WYOMING’S AT-LARGE HOUSE SEAT: Like Alaska, Wyoming only has one U.S. House seat and incumbent GOP Rep. Cynthia Lummis, 59, is seeking a fourth term, but she is facing a political newcomer, Jason Senteney, today. Senteney, 36, is a corrections officer and volunteer firefighter. Lummis was first elected in 2008 and easily won re-election in 2010 and 2012. Senteney is running on support for a flat tax, while Lummis has decried what she calls federal overreach. It’s likely Lummis will sail to victory and she has no Democratic candidate from Wyoming facing her in November. Richard Grayson, a Democrat and political gadfly from Arizona is on the ballot, but has already said he has no hope of winning.
WHAT ELSE ARE WE WATCHING?
ALASKA’S BALLOT MEASURE NUMBER ONE: Alaskans will also vote today to decide if the state’s old system for taxing oil companies is better than the new system and it’s stirred up passion and action on both sides. The old one championed by then-Gov. Sarah Palin passed in 2007 and it was her hallmark achievement in office. The new system was only passed last year and is pushed by current-Gov. Sean Parnell, who was her lieutenant governor and succeeded her when she resigned in 2009. The goal of Parnell’s plan is to attract more investment from oil companies and what supporters say will increase drilling in the state’s North Slope, where production has declined. It replaced the production tax created under Palin titled “Alaska’s Clear and Equitable Share” or ACES. The oil companies hate Palin’s plan with critics blasting the progressive surcharge as discouraging new investment in oil production. It has brought together the strange bedfellows of Palin and some of the most liberal lawmakers and residents of the 49th state. She weighed in last week on both her Facebook page and her new subscription web channel saying Parnell’s law should be repealed and decrying “outside” influences. “We own the energy sources per our Constitution, and we violate our state’s blueprint that creates security and prosperity when we wave the white flag and give in to every demand of multinational corporations doing business up here,” Palin wrote. Supporters of ACES say the oil belongs to the state and it’s the state, not oil companies, that should profit from the drilling in Alaska. Critics of Parnell’s law says it gives massive tax breaks and incentives to the oil industry at the expense of revenues that could go to the state, while supporters say it needs more time to succeed and it will ensure jobs for Alaskans.
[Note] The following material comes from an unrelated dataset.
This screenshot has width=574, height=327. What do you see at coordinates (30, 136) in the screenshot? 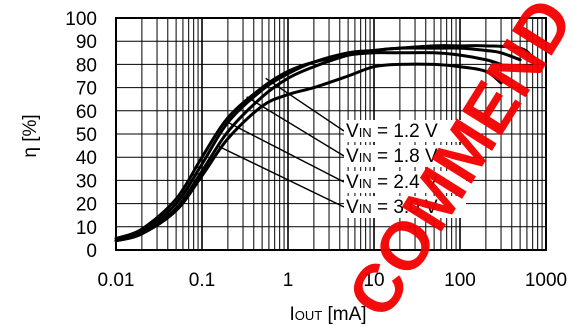
I see `y-axis-label: η [%]` at bounding box center [30, 136].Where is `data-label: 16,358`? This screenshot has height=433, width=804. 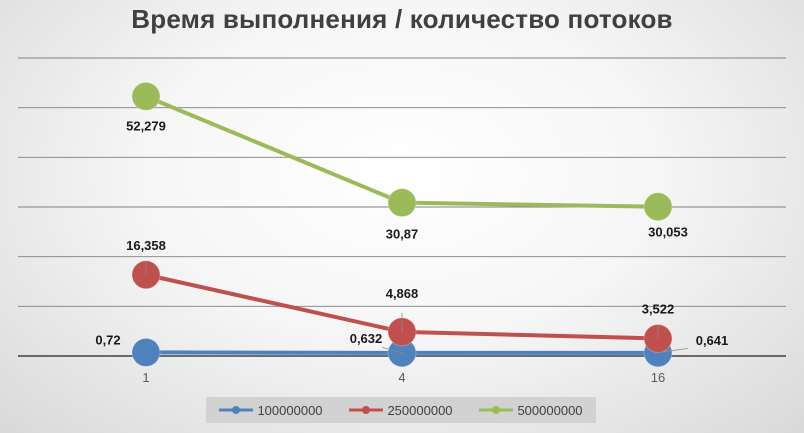 data-label: 16,358 is located at coordinates (146, 246).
The oil companies support Parnell’s plan and have outspent the supporters of Palin’s plan by 10 to 1. Under the state constitution oil resources are owned by state residents, but critics who want to repeal the new law say it could put that fact of Alaska life at risk in some circumstances. The ballot measure is so contentious and high profile it could actually boost voter turnout in traditionally low turnout primaries. The three GOP Senate candidates: Sullivan, Miller, and Treadwell all support staying with Parnell’s plan while Begich has not weighed in, saying it’s up to Alaskans to decide.